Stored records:
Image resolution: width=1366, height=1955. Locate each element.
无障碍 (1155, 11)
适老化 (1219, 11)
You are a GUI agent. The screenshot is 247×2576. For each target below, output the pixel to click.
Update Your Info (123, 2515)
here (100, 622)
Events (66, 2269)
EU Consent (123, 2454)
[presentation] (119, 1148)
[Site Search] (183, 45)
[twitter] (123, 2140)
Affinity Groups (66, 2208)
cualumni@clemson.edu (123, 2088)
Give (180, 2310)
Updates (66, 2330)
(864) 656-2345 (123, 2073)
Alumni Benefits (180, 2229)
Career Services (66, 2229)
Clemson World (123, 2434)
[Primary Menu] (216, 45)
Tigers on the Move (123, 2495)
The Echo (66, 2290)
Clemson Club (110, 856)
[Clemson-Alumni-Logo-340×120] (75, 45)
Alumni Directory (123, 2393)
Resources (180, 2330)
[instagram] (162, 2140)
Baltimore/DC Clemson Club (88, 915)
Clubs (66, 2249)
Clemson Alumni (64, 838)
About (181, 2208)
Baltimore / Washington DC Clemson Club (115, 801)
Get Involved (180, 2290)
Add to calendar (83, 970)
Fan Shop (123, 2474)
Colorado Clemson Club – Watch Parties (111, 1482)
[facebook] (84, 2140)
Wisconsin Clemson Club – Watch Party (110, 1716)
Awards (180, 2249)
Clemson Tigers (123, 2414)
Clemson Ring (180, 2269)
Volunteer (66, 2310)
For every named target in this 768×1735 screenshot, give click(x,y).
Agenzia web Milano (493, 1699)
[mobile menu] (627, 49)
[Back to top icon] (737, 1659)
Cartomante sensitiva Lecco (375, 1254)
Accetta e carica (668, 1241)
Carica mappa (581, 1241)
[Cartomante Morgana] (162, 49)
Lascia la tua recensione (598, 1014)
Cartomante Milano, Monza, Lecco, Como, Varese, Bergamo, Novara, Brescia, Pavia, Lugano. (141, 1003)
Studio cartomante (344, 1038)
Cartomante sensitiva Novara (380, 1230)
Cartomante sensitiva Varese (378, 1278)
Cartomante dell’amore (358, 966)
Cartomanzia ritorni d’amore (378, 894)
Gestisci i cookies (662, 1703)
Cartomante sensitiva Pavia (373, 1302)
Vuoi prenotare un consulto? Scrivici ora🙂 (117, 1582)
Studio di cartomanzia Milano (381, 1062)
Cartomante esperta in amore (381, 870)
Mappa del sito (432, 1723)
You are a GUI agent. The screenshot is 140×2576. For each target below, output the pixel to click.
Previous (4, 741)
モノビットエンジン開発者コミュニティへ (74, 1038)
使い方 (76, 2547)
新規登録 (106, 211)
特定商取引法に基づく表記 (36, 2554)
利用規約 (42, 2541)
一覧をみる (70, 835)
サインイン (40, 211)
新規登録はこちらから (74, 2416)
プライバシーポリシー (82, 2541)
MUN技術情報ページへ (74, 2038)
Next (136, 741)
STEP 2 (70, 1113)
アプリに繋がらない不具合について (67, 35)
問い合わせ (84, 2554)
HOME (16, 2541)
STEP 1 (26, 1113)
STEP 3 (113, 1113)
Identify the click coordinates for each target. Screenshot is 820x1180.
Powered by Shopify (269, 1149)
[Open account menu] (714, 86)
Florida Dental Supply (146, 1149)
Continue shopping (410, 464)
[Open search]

[Task instructions] Write out the data once more, word for word.

[Response to this task]
Image resolution: width=1366, height=1955. Locate each element.
无障碍 (1155, 11)
适老化 (1219, 11)
You are a GUI agent. The screenshot is 247×2576. For each target below, output the pixel to click.
Update Your Info (123, 2515)
here (100, 622)
Events (66, 2269)
EU Consent (123, 2454)
[presentation] (119, 1148)
[Site Search] (183, 45)
[twitter] (123, 2140)
Affinity Groups (66, 2208)
cualumni@clemson.edu (123, 2088)
Give (180, 2310)
Updates (66, 2330)
(864) 656-2345 (123, 2073)
Alumni Benefits (180, 2229)
Career Services (66, 2229)
Clemson World (123, 2434)
[Primary Menu] (216, 45)
Tigers on the Move (123, 2495)
The Echo (66, 2290)
Clemson Club (110, 856)
[Clemson-Alumni-Logo-340×120] (75, 45)
Alumni Directory (123, 2393)
Resources (180, 2330)
[instagram] (162, 2140)
Baltimore/DC Clemson Club (88, 915)
Clubs (66, 2249)
Clemson Alumni (64, 838)
About (181, 2208)
Baltimore / Washington DC Clemson Club (115, 801)
Get Involved (180, 2290)
Add to calendar (83, 970)
Fan Shop (123, 2474)
Colorado Clemson Club – Watch Parties (111, 1482)
[facebook] (84, 2140)
Wisconsin Clemson Club – Watch Party (110, 1716)
Awards (180, 2249)
Clemson Tigers (123, 2414)
Clemson Ring (180, 2269)
Volunteer (66, 2310)
For every named target in this 768×1735 screenshot, give click(x,y).
Agenzia web Milano (493, 1699)
[mobile menu] (627, 49)
[Back to top icon] (737, 1659)
Cartomante sensitiva Lecco (375, 1254)
Accetta e carica (668, 1241)
Carica mappa (581, 1241)
[Cartomante Morgana] (162, 49)
Lascia la tua recensione (598, 1014)
Cartomante Milano, Monza, Lecco, Como, Varese, Bergamo, Novara, Brescia, Pavia, Lugano. (141, 1003)
Studio cartomante (344, 1038)
Cartomante sensitiva Novara (380, 1230)
Cartomante sensitiva Varese (378, 1278)
Cartomante dell’amore (358, 966)
Cartomanzia ritorni d’amore (378, 894)
Gestisci i cookies (662, 1703)
Cartomante sensitiva Pavia (373, 1302)
Vuoi prenotare un consulto? Scrivici ora🙂 (117, 1582)
Studio di cartomanzia Milano (381, 1062)
Cartomante esperta in amore (381, 870)
Mappa del sito (432, 1723)
You are a GUI agent. The screenshot is 140×2576. For each target below, output the pixel to click.
Previous (4, 741)
モノビットエンジン開発者コミュニティへ (74, 1038)
使い方 (76, 2547)
新規登録 (106, 211)
特定商取引法に基づく表記 (36, 2554)
利用規約 (42, 2541)
一覧をみる (70, 835)
サインイン (40, 211)
新規登録はこちらから (74, 2416)
プライバシーポリシー (82, 2541)
MUN技術情報ページへ (74, 2038)
Next (136, 741)
STEP 2 (70, 1113)
アプリに繋がらない不具合について (67, 35)
問い合わせ (84, 2554)
HOME (16, 2541)
STEP 1 (26, 1113)
STEP 3 (113, 1113)
Identify the click coordinates for each target. Screenshot is 820x1180.
Powered by Shopify (269, 1149)
[Open account menu] (714, 86)
Florida Dental Supply (146, 1149)
Continue shopping (410, 464)
[Open search]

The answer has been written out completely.